Le soluzioni basate sulla natura per combattere il cambiamento climatico richiedono un approccio olistico che promuova la biodiversità e la conservazione degli ecosistemi. Mentre molti sforzi si sono concentrati sulla piantumazione di alberi o sul ripristino delle zone umide, i ricercatori che hanno pubblicato su Trends in Ecology and Evolution sostengono l’importanza di comprendere il potenziale di sequestro del carbonio degli animali più grandi del pianeta, ovvero le balene. Nel loro lavoro, i ricercatori esplorano come questi giganti marini possano influenzare la quantità di carbonio nell’aria e nelle acque e contribuire potenzialmente alla riduzione complessiva dell’anidride carbonica atmosferica.

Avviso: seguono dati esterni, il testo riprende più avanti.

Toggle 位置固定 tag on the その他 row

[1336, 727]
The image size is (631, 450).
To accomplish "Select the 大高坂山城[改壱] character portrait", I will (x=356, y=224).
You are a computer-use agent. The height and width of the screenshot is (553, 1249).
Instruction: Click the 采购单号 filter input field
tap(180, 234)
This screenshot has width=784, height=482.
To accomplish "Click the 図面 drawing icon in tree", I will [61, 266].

“Comprendere il ruolo delle balene nel ciclo del carbonio è un campo dinamico ed emergente che può portare benefici sia alla conservazione dell’ambiente marino sia alle strategie per il cambiamento climatico”, scrivono gli autori, guidati da Heidi Pearson, biologa dell’Università dell’Alaska del Sud-Est. “Ciò richiederà una collaborazione interdisciplinare tra ecologi marini, oceanografi, biogeochimici, modellatori del ciclo del carbonio ed economisti”. Le balene possono pesare fino a 150 tonnellate, vivere più di 100 anni. Come tutti gli esseri viventi, la loro pesante biomassa è composta in gran parte da carbonio e costituiscono uno dei più grandi bacini di carbonio vivente nell’oceano pelagico, parte del sistema marino che è responsabile dello stoccaggio del 22% del carbonio totale della Terra.

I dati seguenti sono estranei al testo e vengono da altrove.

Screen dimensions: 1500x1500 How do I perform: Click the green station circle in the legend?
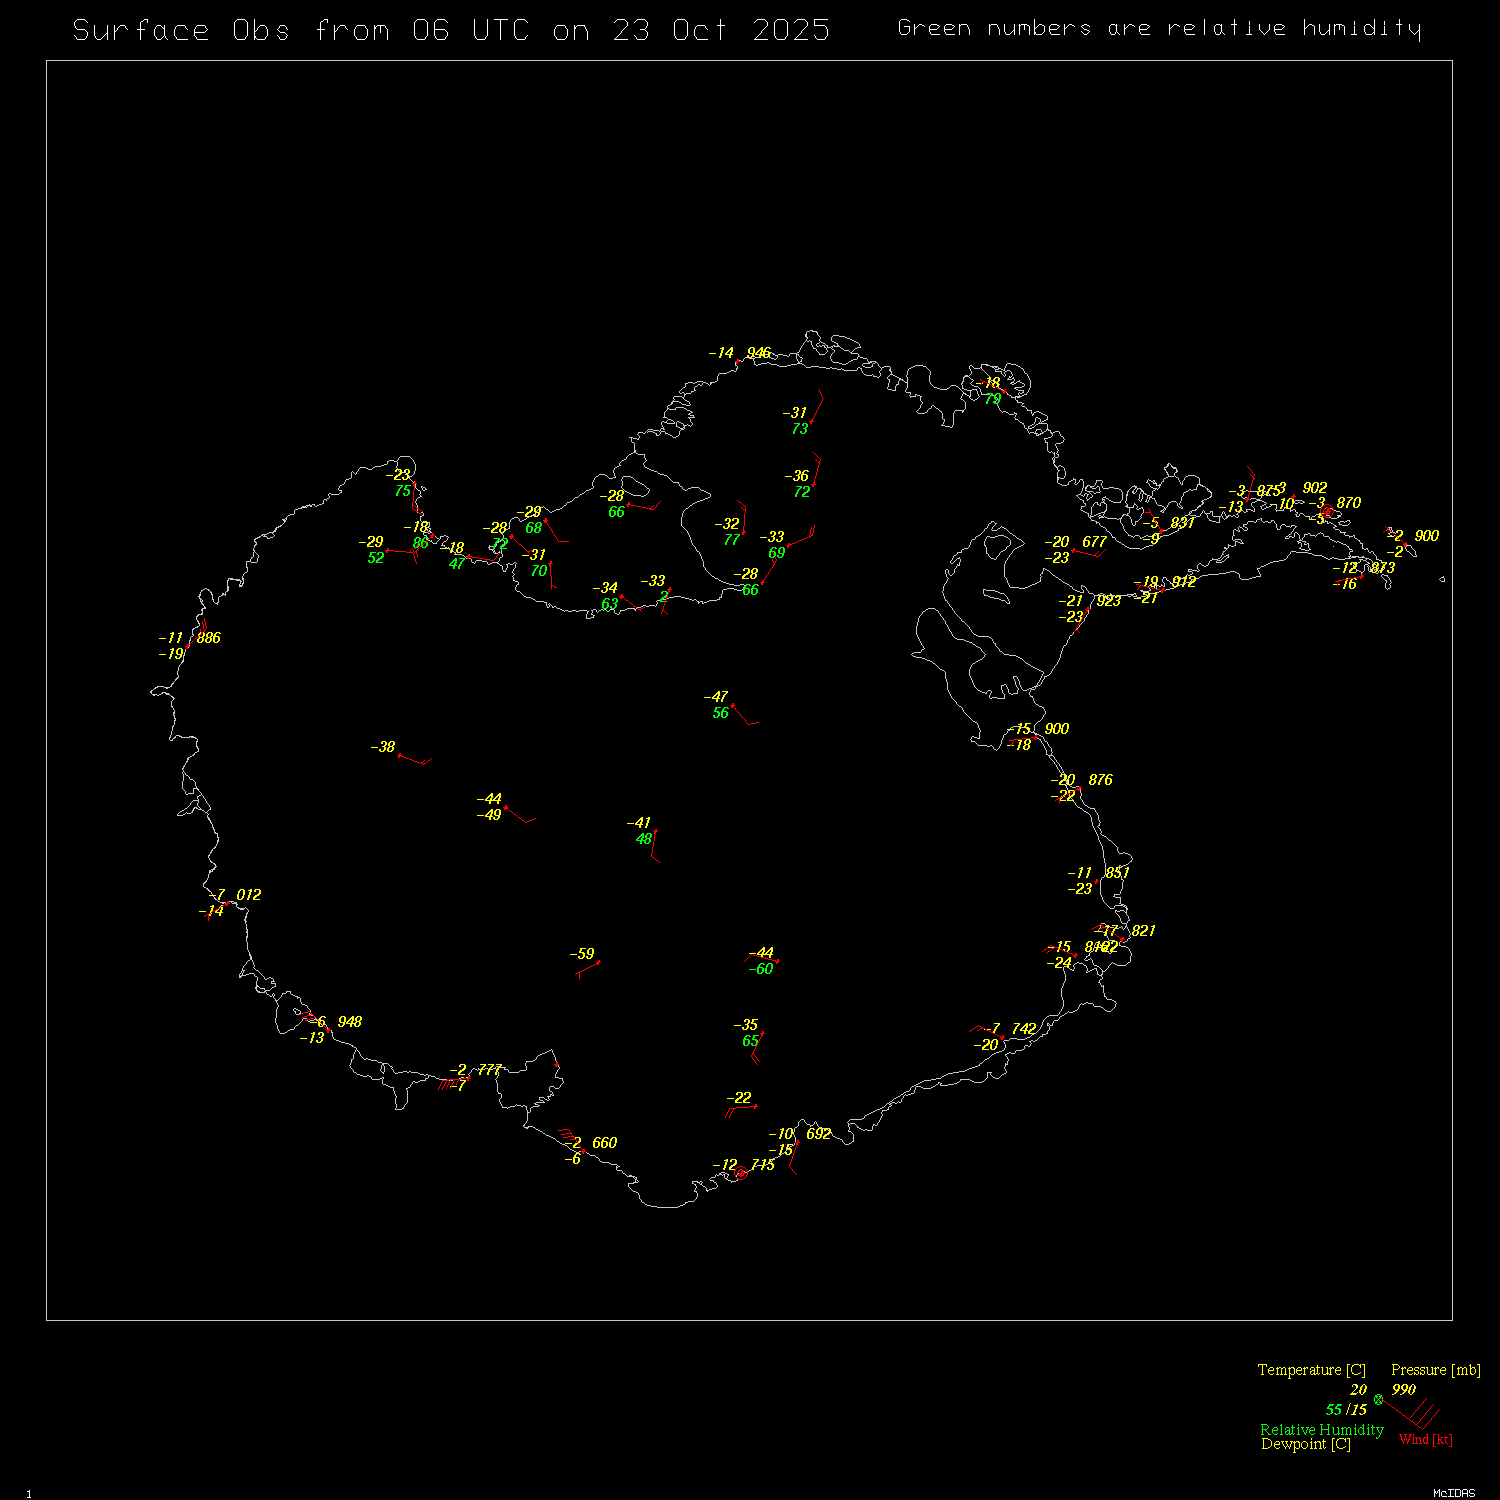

“Le loro dimensioni e la loro longevità consentono alle balene di immagazzinare il carbonio in modo più efficace rispetto ai piccoli animali, ingerendo quantità estreme di prede e producendo grandi volumi di prodotti di scarto”, scrivono gli autori. “Considerando che le balene compiono alcune delle migrazioni più lunghe del pianeta, esse possono potenzialmente influenzare le dinamiche dei nutrienti e il ciclo del carbonio su scala di bacino oceanico”.

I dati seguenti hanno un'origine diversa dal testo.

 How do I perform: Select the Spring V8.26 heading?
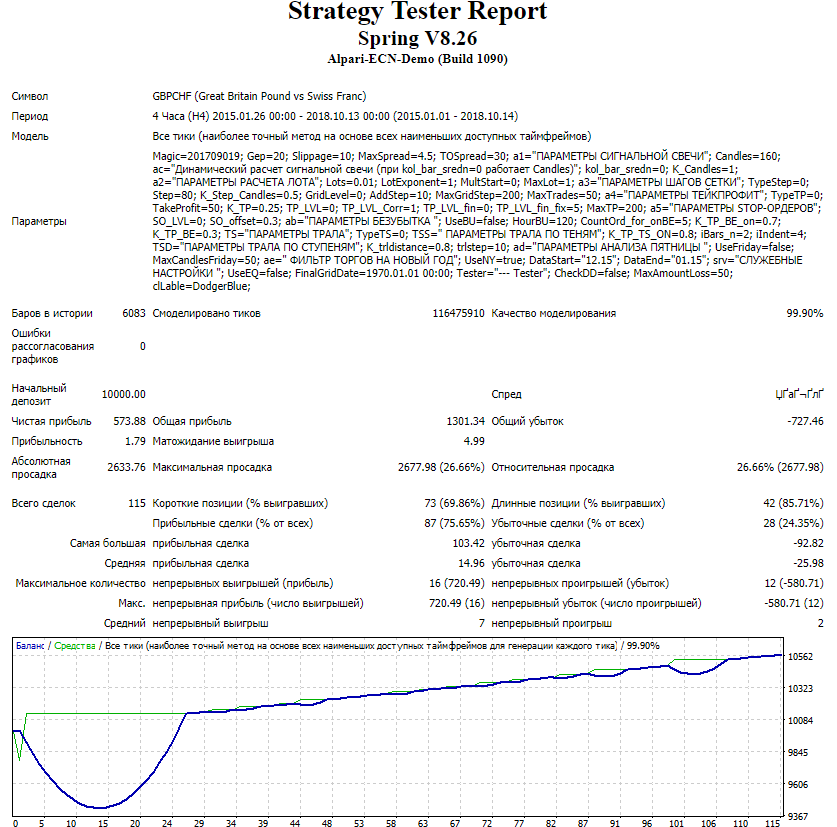point(418,38)
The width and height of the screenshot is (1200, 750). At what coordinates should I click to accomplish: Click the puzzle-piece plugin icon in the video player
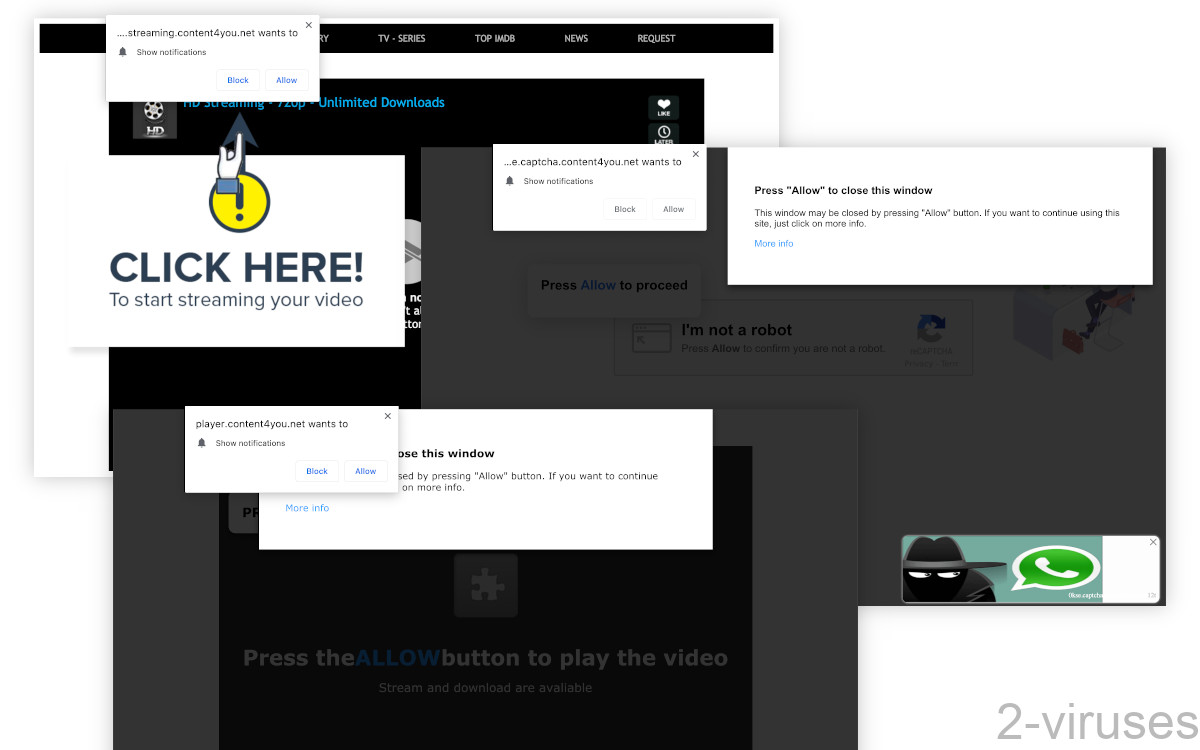click(486, 585)
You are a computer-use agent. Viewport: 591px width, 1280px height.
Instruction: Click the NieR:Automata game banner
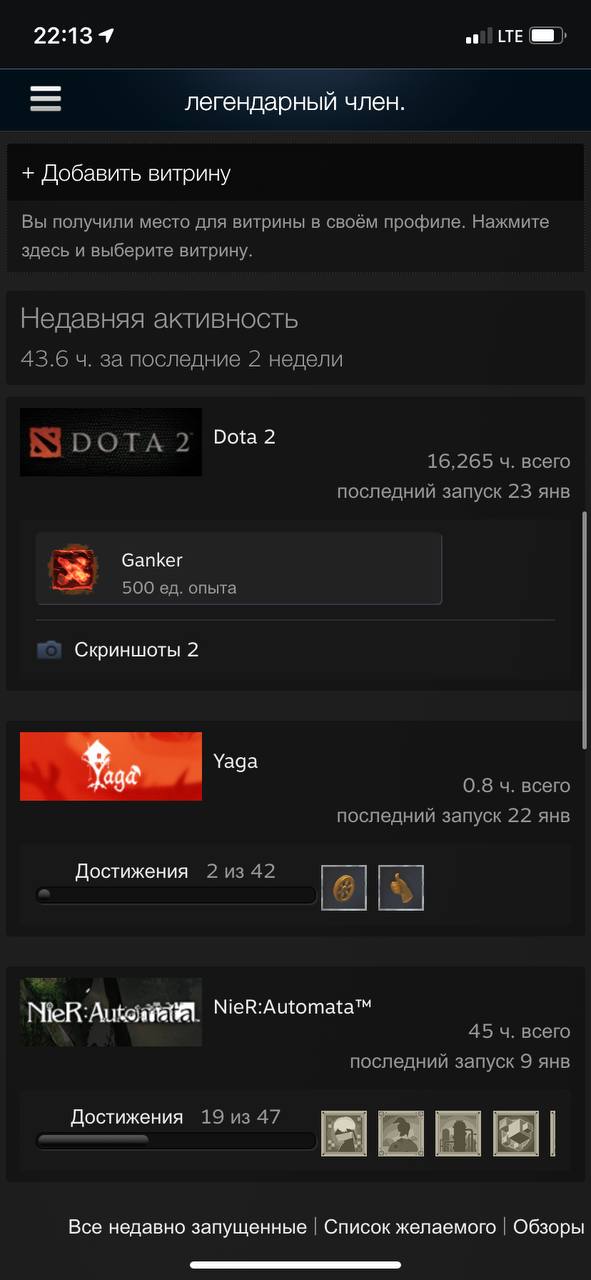click(111, 1012)
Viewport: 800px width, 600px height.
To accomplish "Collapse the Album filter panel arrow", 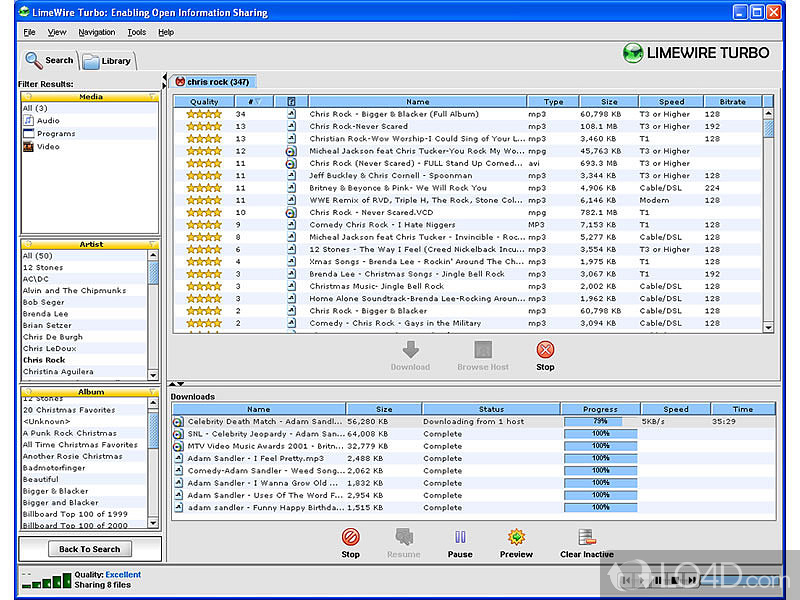I will coord(153,392).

Le balene consumano ogni giorno fino al 4% del loro enorme peso corporeo in krill e plancton fotosintetico. Per la balenottera azzurra, ciò equivale a quasi 8.000 chili. Quando finiscono di digerire il cibo, i loro escrementi sono ricchi di importanti nutrienti che aiutano il krill e il plancton a prosperare, favorendo una maggiore fotosintesi e lo stoccaggio del carbonio dall’atmosfera. Una balenottera azzurra può vivere fino a 90 anni. Quando muoiono e i loro corpi cadono sul fondo del mare, il carbonio che contengono viene trasferito alle profondità marine durante la decomposizione. Ciò integra la pompa biologica del carbonio, in cui nutrienti e sostanze chimiche vengono scambiati tra l’oceano e l’atmosfera attraverso complessi percorsi biogeochimici. La caccia commerciale, la principale fonte di declino della popolazione, ha ridotto le balene dell’81%, con effetti sconosciuti sulla pompa biologica del carbonio. “Il recupero delle balene ha il potenziale per un potenziamento a lungo termine del pozzo di carbonio dell’oceano”, scrivono gli autori. “Il pieno ruolo di riduzione dell’anidride carbonica delle grandi balene (e di altri organismi) sarà realizzato solo attraverso robusti interventi di conservazione e gestione che promuovano direttamente l’aumento delle popolazioni”.